Zip1 and the rest of the SC can't be entirely responsible for the whole process of chromosomes finding each other though—Roeder and others have shown that in the absence of SC proteins, matches are still made. “The synaptonemal complex is not what brings things together, it's the glue that finally cements them together,” explains Kleckner.
The surprises as to what Zip1 does are likely to keep coming. The protein appears to play many different roles during meiosis. In recent experiments, Roeder identified two proteins that keep Zip1 from zipping up mismatched chromosomes. Her next goal is to figure out how those proteins work at the molecular level. Their mechanics may, in turn, reveal just how Zip1 acts as a chromosome zipper.
While the earliest meiosis researchers would surely be surprised by the intricate molecular interplay that controls meiosis, they might be just as astonished at the new techniques used to study it and how interdisciplinary the field has become.
“Different people in the modern era have brought to the table all different perspectives and points of view,” says Kleckner. Some scientists look at meiosis with an interest in regulatory molecules, she says, while others want to see the bigger picture of chromosomal movement.
HHMI investigator Abby Dernburg at the University of California, Berkeley, uses her microscopy background to study meiosis the old-fashioned way: through a lens. But where microscopes of the 19th century revealed only fuzzy movements of dark Xs and Ys within a cell, Dernburg can show a much clearer picture of meiosis with fluorescence, three-dimensional visualization, and higher-powered lenses.
Dernburg's study system of choice is the roundworm Caenorhabditis elegans, which boasts larger chromosomes than yeast cells—“so you can see clearly what's going on,” she says. Plus, it's easy to genetically manipulate worms and see the consequences for meiosis.

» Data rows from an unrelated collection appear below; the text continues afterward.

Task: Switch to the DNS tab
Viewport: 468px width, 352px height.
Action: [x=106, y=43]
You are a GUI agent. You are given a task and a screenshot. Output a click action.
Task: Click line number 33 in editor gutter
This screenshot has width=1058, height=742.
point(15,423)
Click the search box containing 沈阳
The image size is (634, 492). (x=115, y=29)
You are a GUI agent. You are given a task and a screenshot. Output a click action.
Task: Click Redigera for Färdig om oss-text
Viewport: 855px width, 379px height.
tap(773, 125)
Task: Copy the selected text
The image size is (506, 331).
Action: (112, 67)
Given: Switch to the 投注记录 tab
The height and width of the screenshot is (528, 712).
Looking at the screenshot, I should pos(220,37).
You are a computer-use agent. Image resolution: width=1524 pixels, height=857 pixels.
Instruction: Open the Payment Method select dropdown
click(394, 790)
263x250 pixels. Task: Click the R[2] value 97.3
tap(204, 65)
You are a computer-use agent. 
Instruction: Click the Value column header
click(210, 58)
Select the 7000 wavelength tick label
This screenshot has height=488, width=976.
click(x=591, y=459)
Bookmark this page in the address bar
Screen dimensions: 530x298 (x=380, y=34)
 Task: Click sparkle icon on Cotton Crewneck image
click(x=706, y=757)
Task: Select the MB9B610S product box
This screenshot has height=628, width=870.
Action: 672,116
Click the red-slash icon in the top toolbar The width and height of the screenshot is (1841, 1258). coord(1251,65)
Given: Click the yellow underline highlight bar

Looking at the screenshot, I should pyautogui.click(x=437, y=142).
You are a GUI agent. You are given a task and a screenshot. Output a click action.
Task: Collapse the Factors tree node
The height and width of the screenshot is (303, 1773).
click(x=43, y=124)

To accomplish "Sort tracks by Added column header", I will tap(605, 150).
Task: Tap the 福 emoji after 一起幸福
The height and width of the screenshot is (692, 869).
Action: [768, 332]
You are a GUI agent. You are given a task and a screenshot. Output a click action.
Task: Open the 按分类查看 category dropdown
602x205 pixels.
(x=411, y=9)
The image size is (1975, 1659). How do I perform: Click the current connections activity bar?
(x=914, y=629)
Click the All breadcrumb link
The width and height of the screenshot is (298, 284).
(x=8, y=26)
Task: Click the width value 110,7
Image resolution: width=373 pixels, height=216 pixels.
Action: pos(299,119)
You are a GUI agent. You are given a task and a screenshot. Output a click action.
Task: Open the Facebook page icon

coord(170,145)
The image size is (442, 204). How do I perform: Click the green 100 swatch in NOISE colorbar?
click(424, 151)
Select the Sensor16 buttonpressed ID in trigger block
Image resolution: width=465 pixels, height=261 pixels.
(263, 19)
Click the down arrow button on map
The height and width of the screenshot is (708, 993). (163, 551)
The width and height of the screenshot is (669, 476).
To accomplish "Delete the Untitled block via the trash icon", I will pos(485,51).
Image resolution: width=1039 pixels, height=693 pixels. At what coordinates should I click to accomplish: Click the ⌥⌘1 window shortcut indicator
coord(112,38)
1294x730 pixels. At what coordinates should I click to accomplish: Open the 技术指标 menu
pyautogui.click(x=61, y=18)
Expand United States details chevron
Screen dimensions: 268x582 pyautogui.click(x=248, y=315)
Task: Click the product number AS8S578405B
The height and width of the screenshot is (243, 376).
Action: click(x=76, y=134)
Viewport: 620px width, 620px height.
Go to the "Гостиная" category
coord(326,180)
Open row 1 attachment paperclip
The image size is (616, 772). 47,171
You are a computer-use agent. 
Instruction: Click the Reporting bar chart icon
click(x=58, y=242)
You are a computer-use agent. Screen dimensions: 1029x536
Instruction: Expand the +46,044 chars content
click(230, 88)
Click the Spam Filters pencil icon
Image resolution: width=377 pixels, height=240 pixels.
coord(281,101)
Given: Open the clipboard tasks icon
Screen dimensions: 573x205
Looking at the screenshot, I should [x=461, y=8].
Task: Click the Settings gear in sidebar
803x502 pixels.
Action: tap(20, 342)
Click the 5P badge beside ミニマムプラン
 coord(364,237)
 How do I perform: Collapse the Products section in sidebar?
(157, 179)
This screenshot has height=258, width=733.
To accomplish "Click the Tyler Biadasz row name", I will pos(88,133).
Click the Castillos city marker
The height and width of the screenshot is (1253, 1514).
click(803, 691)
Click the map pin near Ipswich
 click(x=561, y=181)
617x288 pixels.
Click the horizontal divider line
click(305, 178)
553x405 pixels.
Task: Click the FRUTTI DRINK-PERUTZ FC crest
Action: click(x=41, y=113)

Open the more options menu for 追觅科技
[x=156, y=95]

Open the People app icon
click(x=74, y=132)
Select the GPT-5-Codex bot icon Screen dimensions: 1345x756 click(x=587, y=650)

Dernburg's research focuses on “pairing centers” in C. elegans—regions on each chromosome that are essential for the zipping-up between chromosomes (the role Roeder thinks Zip1 plays at centromeres in yeast). In worms, the pairing center helps chromosomes find their matches (pairing) and then cement their connection (synapsis). The two processes are distinct from one another, says Dernburg. “You can get synapsis between improperly paired chromosomes and you can also have situations where the chromosomes pair but they don't synapse, because components are missing.”
The worm's pairing centers, she has found, seem to tether the chromosomes to the edge of the nucleus. She thinks they attach, through the nuclear membrane, to proteins outside the nucleus, and tug on chromosomes. Correctly matched pairs of chromosomes could resist this force, but others would be pulled apart until they found a stronger match. Through advanced microscopy techniques, Dernburg plans to investigate the strength of this tension.